A cinco años del asesinato de Samir Flores Soberanes, el proceso judicial que busca esclarecer su muerte y castigar a los culpables se encuentra en un estado crítico de estancamiento. Lo que debería ser un camino hacia la justicia para el activista y la comunidad de Amilcingo, se ha transformado en un laberinto de irregularidades técnicas y operativas que ponen en duda la eficacia de la Fiscalía General del Estado de Morelos.
Recientemente se anunció la reanudación de las etapas procesales; sin embargo, el panorama es desolador. De acuerdo con informes vinculados al caso, tres de los testigos fundamentales para sustentar la acusación ya no podrán rendir testimonio: han sido reportados como muertos o se encuentran desaparecidos. Esta pérdida de pruebas testimoniales debilita significativamente la estrategia de la fiscalía y deja un vacío probatorio difícil de llenar, lo que podría derivar en una sentencia que no satisfaga las demandas de verdad y justicia de la familia y los colectivos sociales.

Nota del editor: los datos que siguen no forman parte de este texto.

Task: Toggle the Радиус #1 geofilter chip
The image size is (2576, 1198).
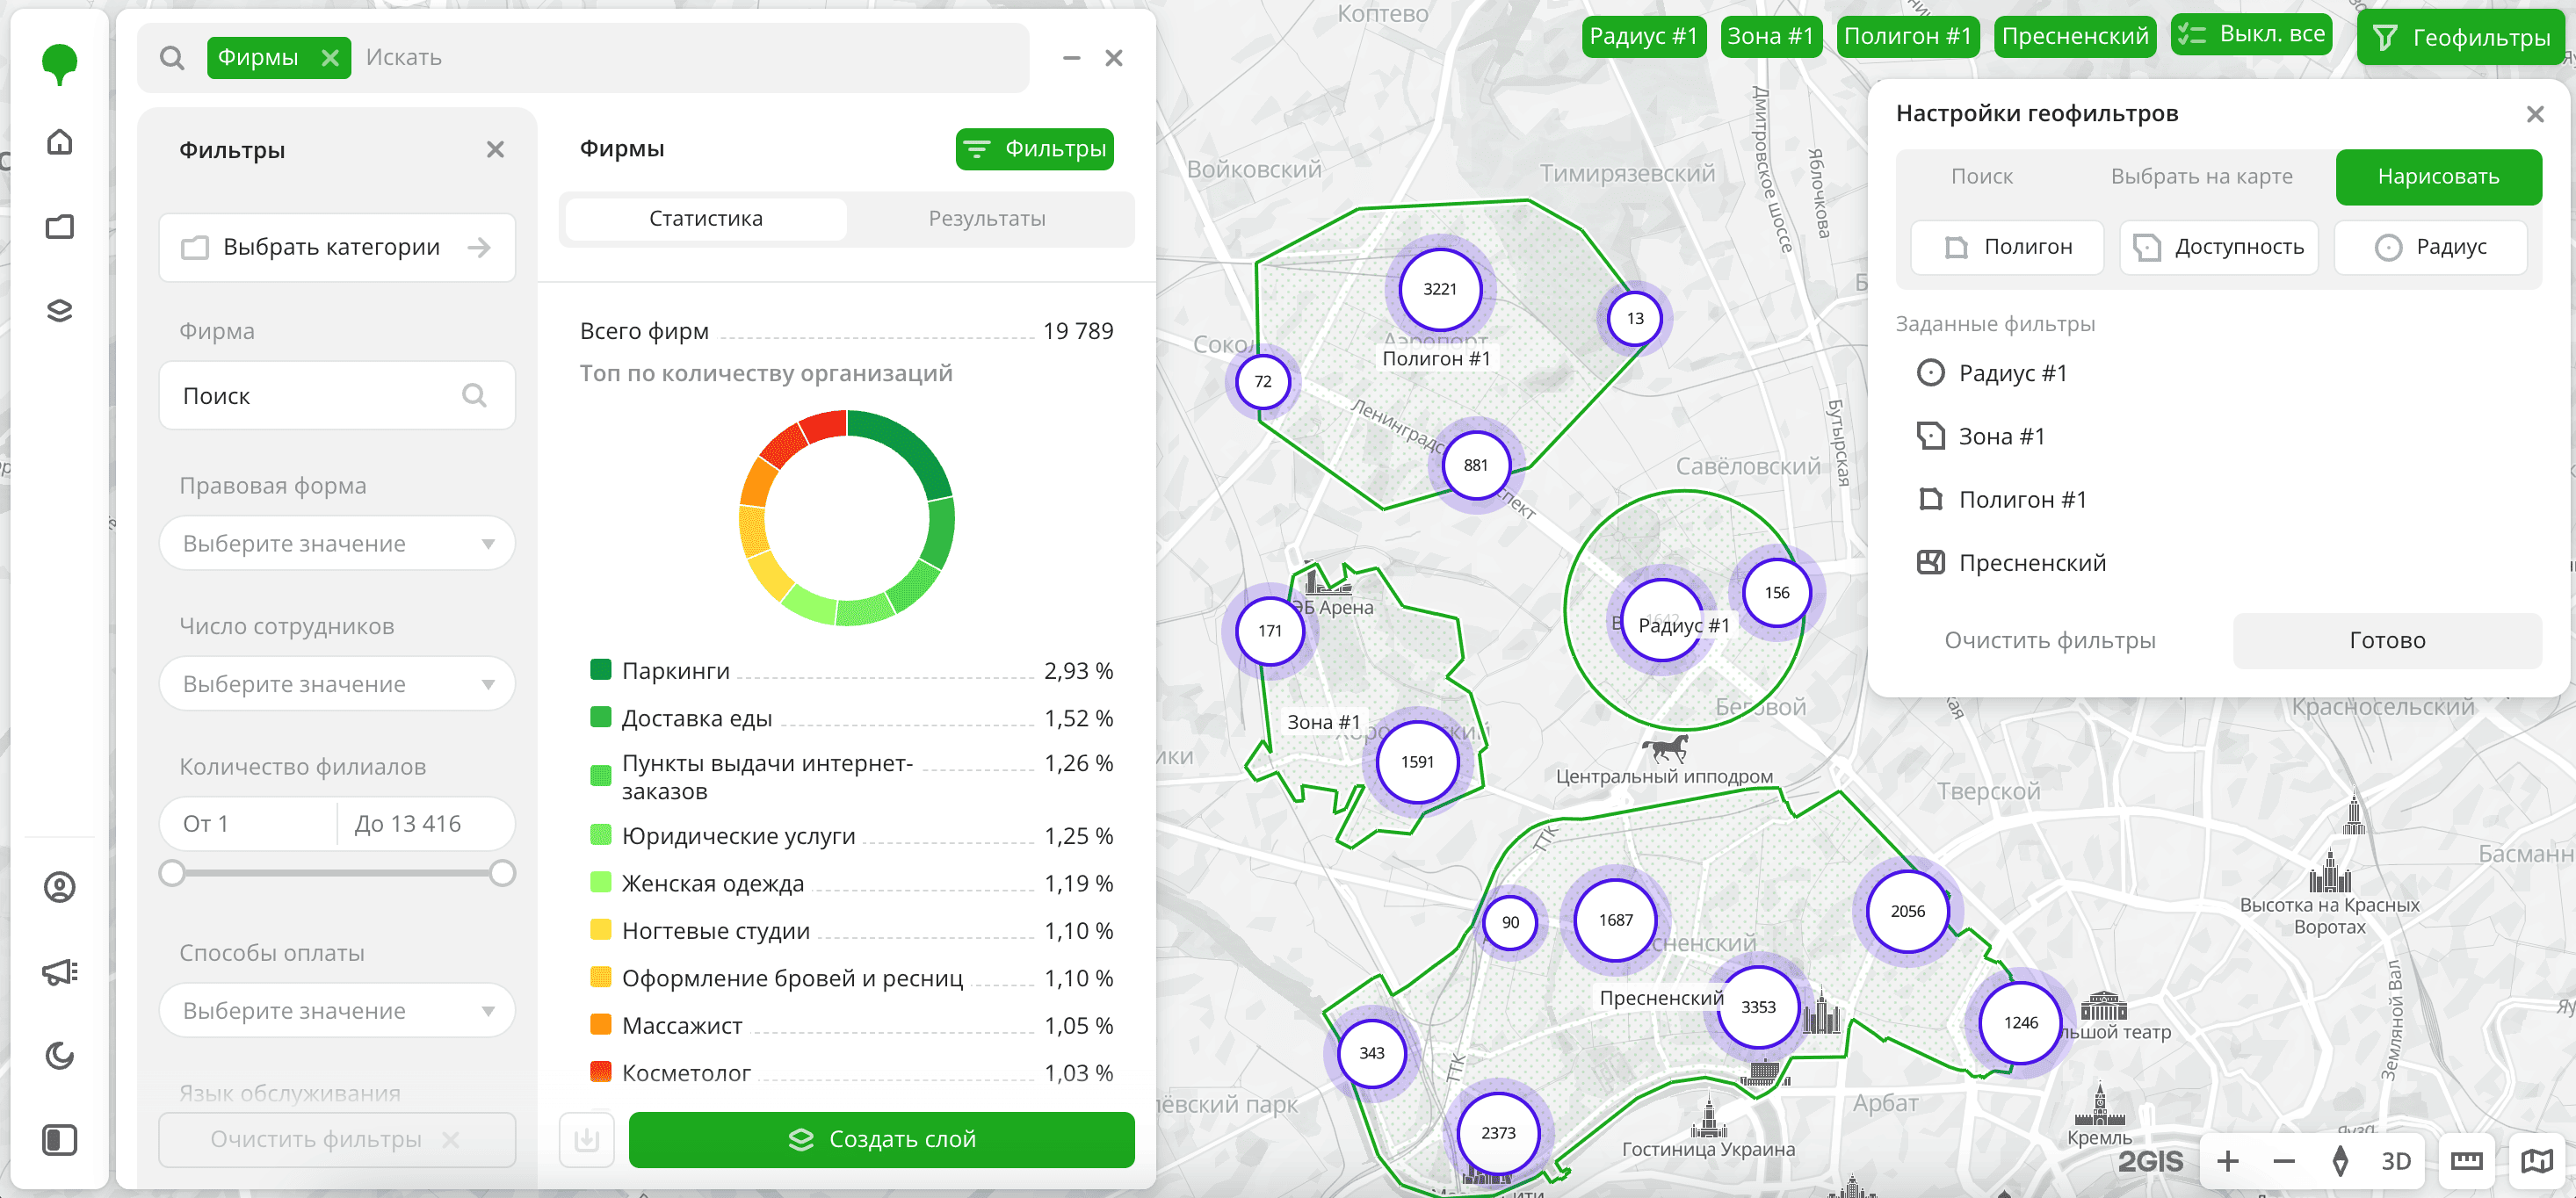Action: tap(1643, 36)
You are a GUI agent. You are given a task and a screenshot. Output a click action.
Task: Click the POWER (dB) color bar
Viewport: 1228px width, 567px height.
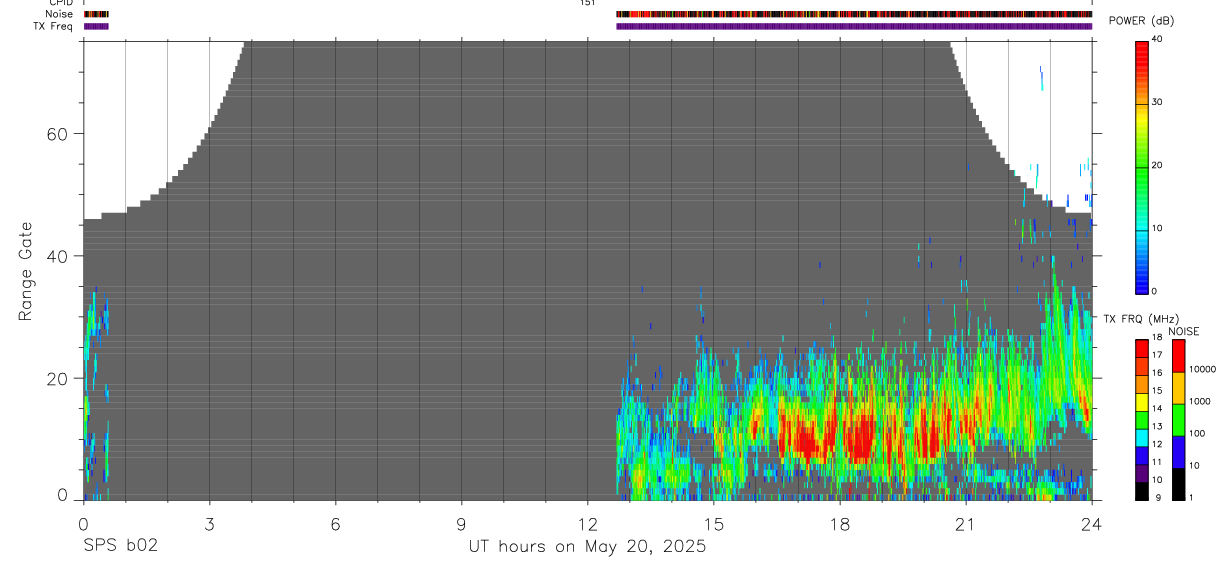pyautogui.click(x=1142, y=166)
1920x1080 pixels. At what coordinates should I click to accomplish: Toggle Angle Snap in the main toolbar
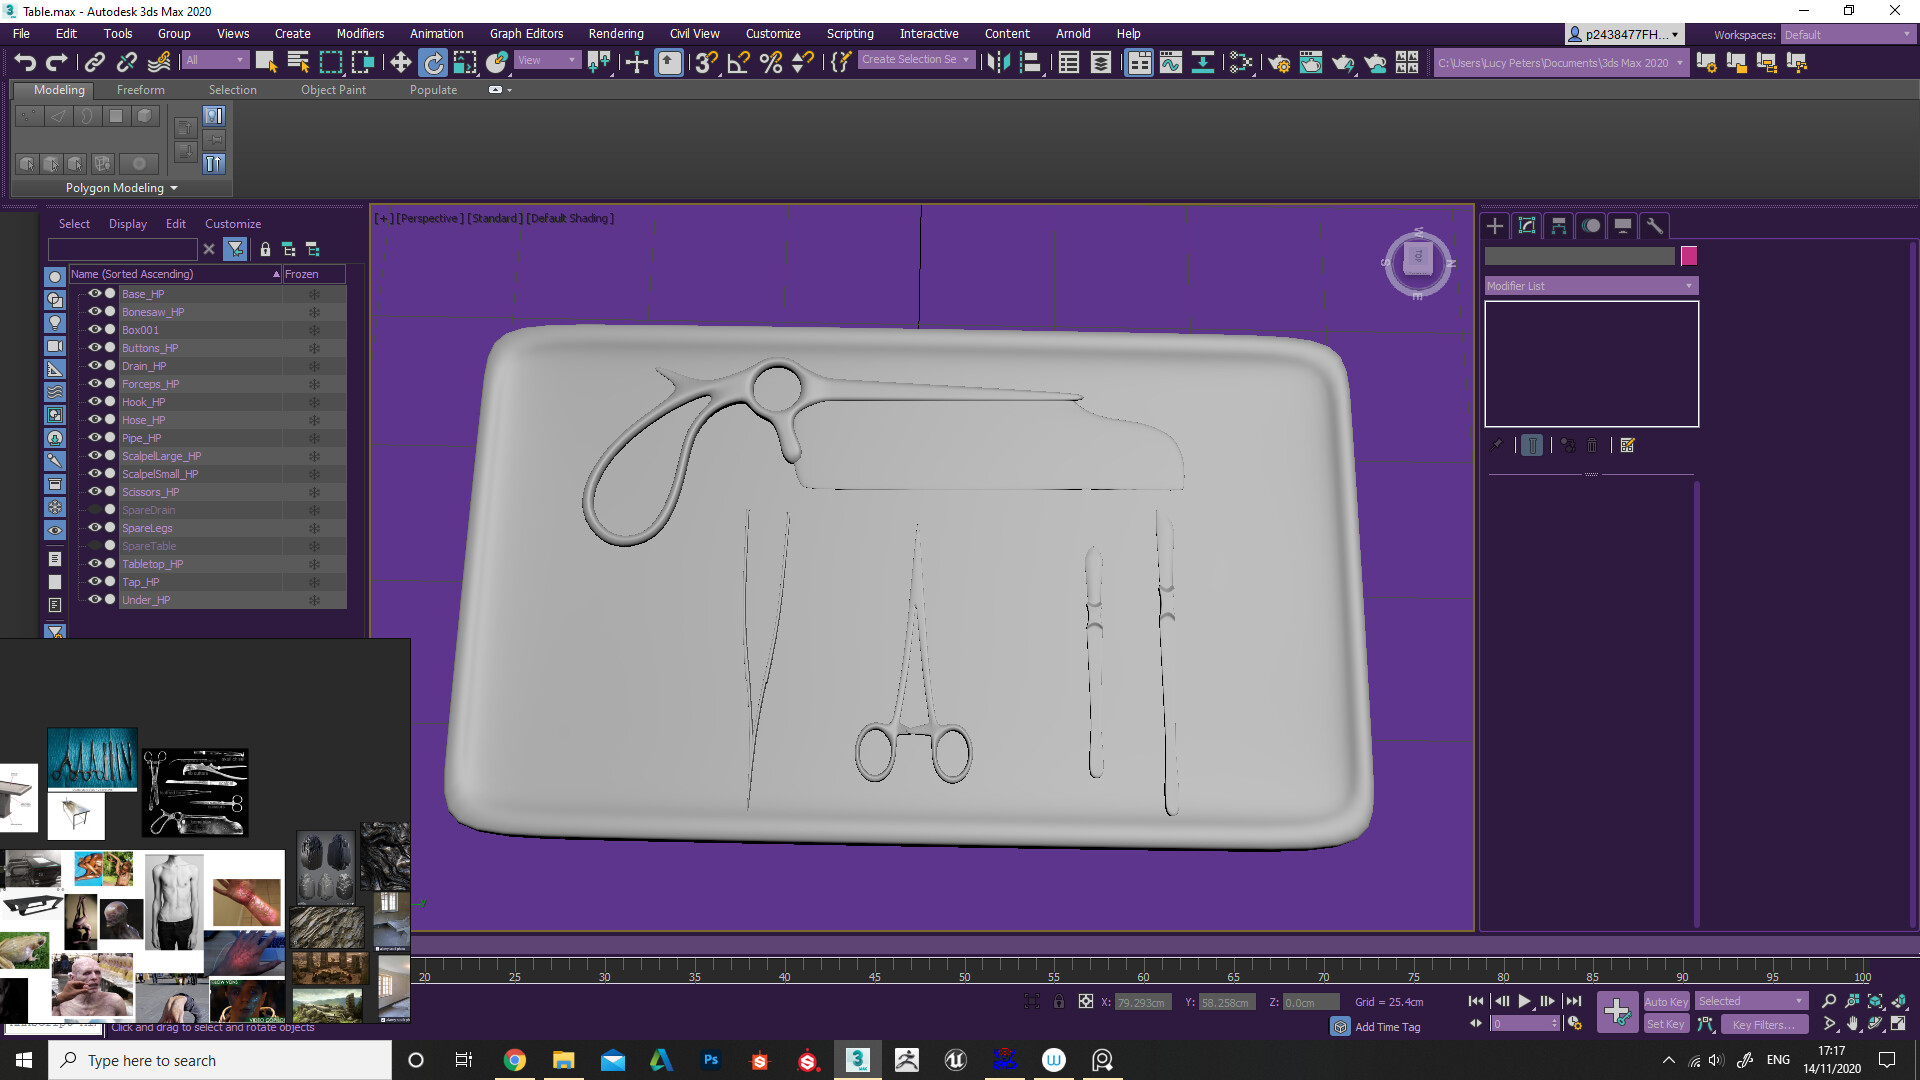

Sumado a la cuestionable labor de investigación, el sistema judicial enfrenta limitaciones logísticas que entorpecen el avance de las audiencias. La carencia de salas disponibles para desahogar las diligencias ha provocado una saturación en la agenda de los tribunales. Aunque se tenía previsto que el juicio concluyera en el primer trimestre del año, las autoridades han advertido que el proceso podría extenderse mucho más allá del mes de marzo ante la incapacidad de programar las sesiones necesarias de manera continua.
Samir Flores, quien fuera una figura central en la oposición al Proyecto Integral Morelos y la operación de la termoeléctrica en Huexca, fue ultimado a las puertas de su domicilio en 2019. Desde entonces, el caso ha sido seguido de cerca por organizaciones nacionales e internacionales de derechos humanos, quienes ven en este juicio un reflejo de la impunidad que impera en los ataques contra defensores ambientales en México.
La situación actual no solo evidencia una investigación deficiente desde su origen, sino también un aparato de justicia rebasado por la burocracia y la falta de recursos. Mientras el juicio continúa empantanado, la sombra de la injusticia se alarga sobre un caso que se ha vuelto emblemático para el activismo social en el centro del país. La resolución del tribunal ahora depende no solo de las pruebas restantes, sino de la voluntad política para agilizar un proceso que parece destinado al olvido institucional.